WORK TO COMPLETE: Locate each line in the entries below that contains the word "height" and copy those lines.

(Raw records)
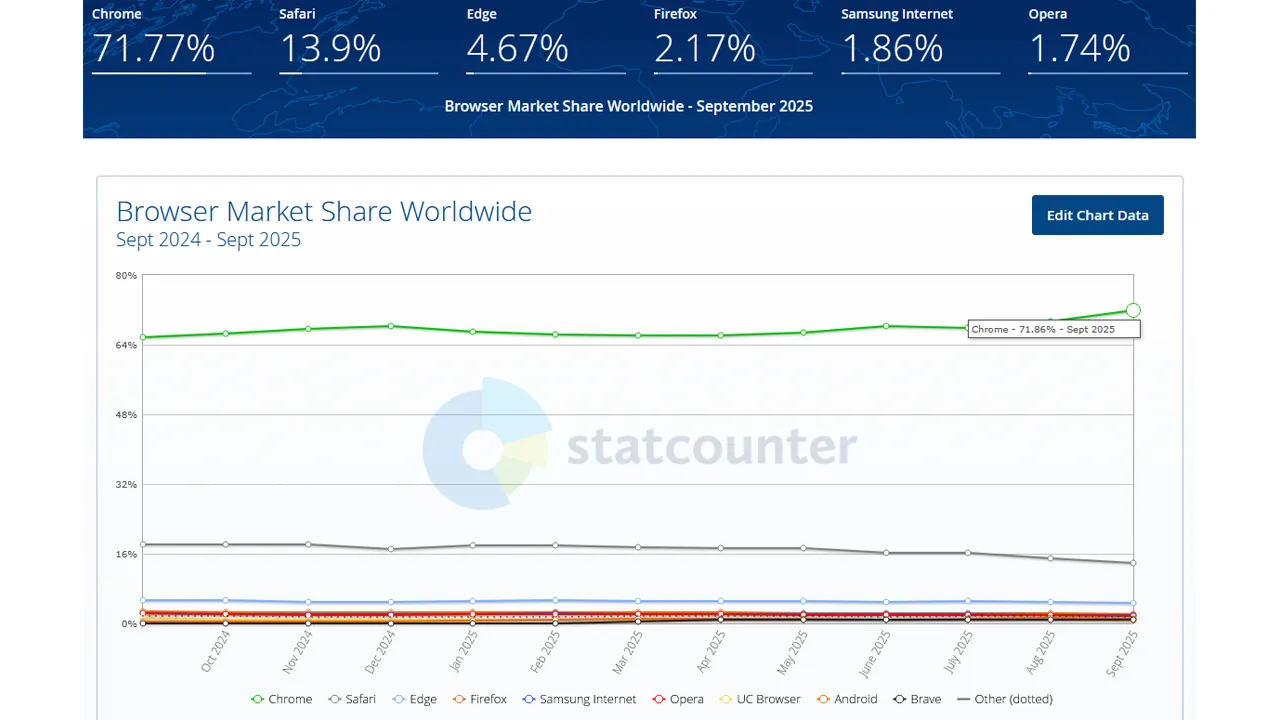Click Chrome's Sept 2025 data point
Image resolution: width=1280 pixels, height=720 pixels.
1133,310
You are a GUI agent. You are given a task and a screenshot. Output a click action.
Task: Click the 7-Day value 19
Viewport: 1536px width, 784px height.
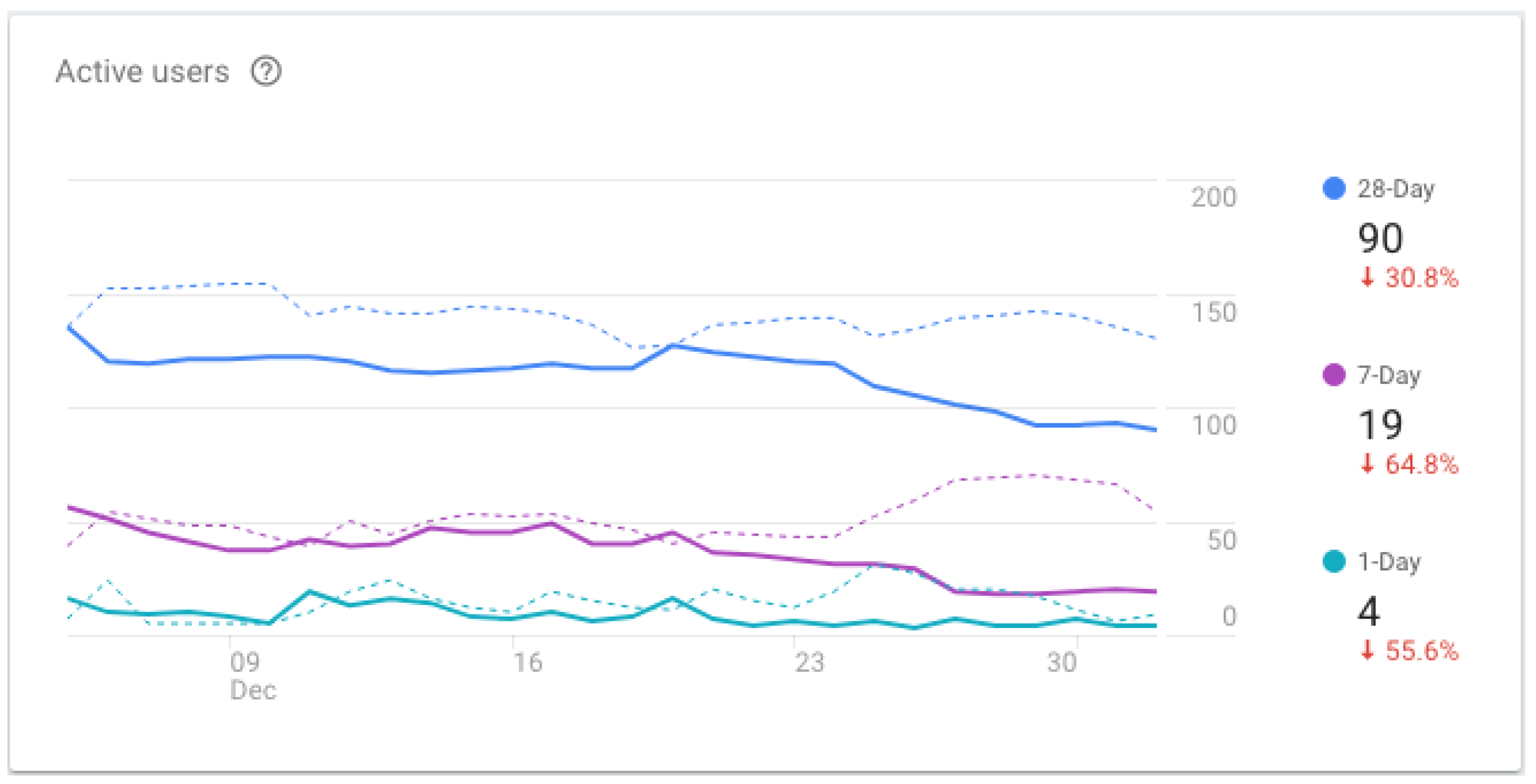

TASK OUTPUT:
Image resolution: width=1280 pixels, height=720 pixels.
Viewport: 1536px width, 784px height.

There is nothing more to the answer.